Monday, September 18, 2017

Monbiot on the Malignancy of Growth


It's encouraging to see more voices speaking out against the heresy of modern politics - perpetual, exponential growth. There are those, our prime minister among them, who cling to the notion of constant increase in GDP as a measure of success. These people are fools no matter how many of them rise to the top tiers of power in parliaments or board rooms. Fools, all of them, and we pay a high price for indulging them.

George Monbiot sees today's hyper capitalism at the root of our failure to address crises such as climate change. 

A system that depends on growth can survive only if we progressively lose our ability to make reasoned decisions.
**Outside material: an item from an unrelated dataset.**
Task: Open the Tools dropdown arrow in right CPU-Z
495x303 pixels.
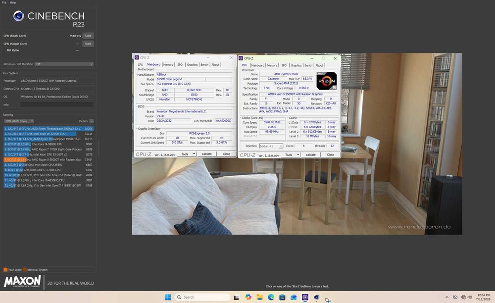Action: click(x=297, y=154)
After our needs, then strong desires, then faint desires have been met, we must keep buying goods and services we neither need nor want, induced by marketing to abandon our discriminating faculties, and to succumb instead to impulse.
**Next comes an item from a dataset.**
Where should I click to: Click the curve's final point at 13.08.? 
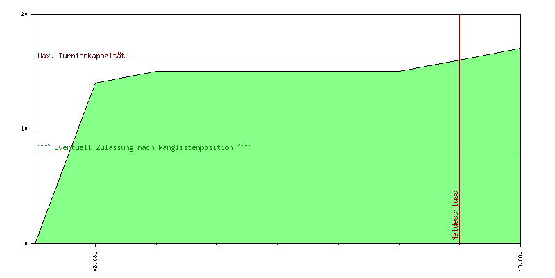click(520, 48)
You can now buy a selfie toaster, that burns an image of your own face on to your bread – the Turin Shroud of toast. You can buy beer for dogs and wine for cats; a toilet roll holder that sends a message to your phone when the paper is running out; a $30 branded brick; a hairbrush that informs you whether or not you are brushing your hair correctly. Panasonic intends to produce a mobile fridge that, in response to a voice command, will deliver beers to your chair.

Urge, splurge, purge: we are sucked into a cycle of compulsion followed by consumption, followed by the periodic detoxing of ourselves or our homes, like Romans making themselves sick after eating, so that we can cram more in.
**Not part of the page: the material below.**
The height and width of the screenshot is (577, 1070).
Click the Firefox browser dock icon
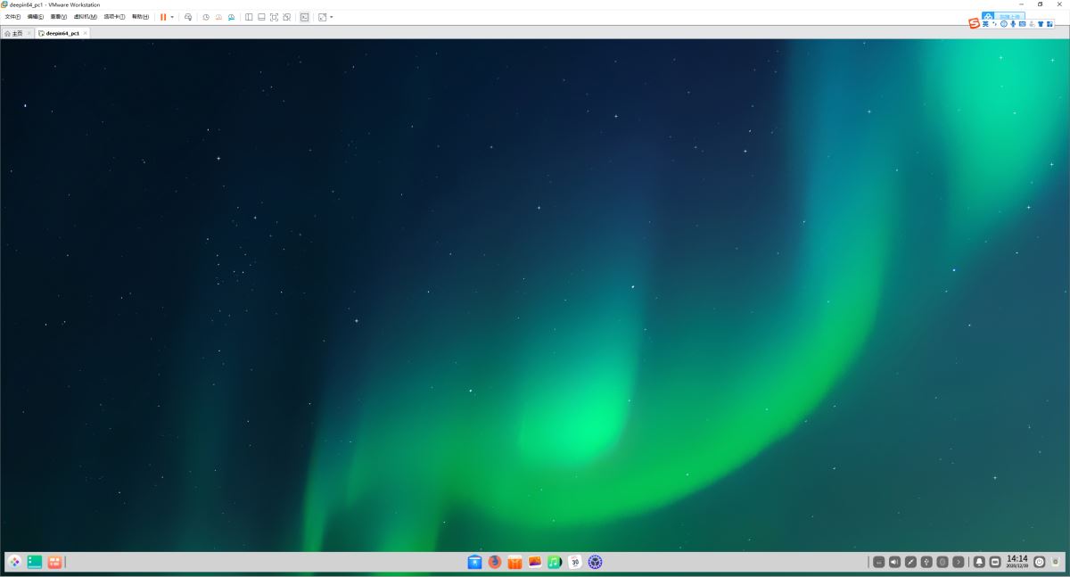tap(495, 562)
Continued economic growth depends on continued disposal: unless we rapidly junk the goods we buy, it fails. The growth economy and the throwaway society cannot be separated. Environmental destruction is not a byproduct of this system: it is a necessary element.

The environmental crisis is an inevitable result not just of neoliberalism – the most extreme variety of capitalism – but of capitalism itself. Even the social democratic (Keynesian) kind depends on perpetual growth on a finite planet: a formula for eventual collapse. But the peculiar contribution of neoliberalism is to deny that action is necessary: to insist that the system, like Greenspan’s financial markets, is inherently self-regulating. The myth of the self-regulating market accelerates the destruction of the self-regulating Earth.

Monbiot takes up the call for a new system that includes a new ethics, a new politics and a new economic paradigm. People like Trudeau and the leaders of our other mainstream parties stand in the way with their feet of clay. The longer we tolerate them the worse our chances of being overtaken by events they will not even address.





7 comments:

  1. All of our holidays have been turned into demands to buy, buy, buy. Christmas, Easter, Mothers Day, Fathers Day, birthdays, Halloween, etc. have become horrors of consumption. Consumerism has ruined what should be good days with family and friends.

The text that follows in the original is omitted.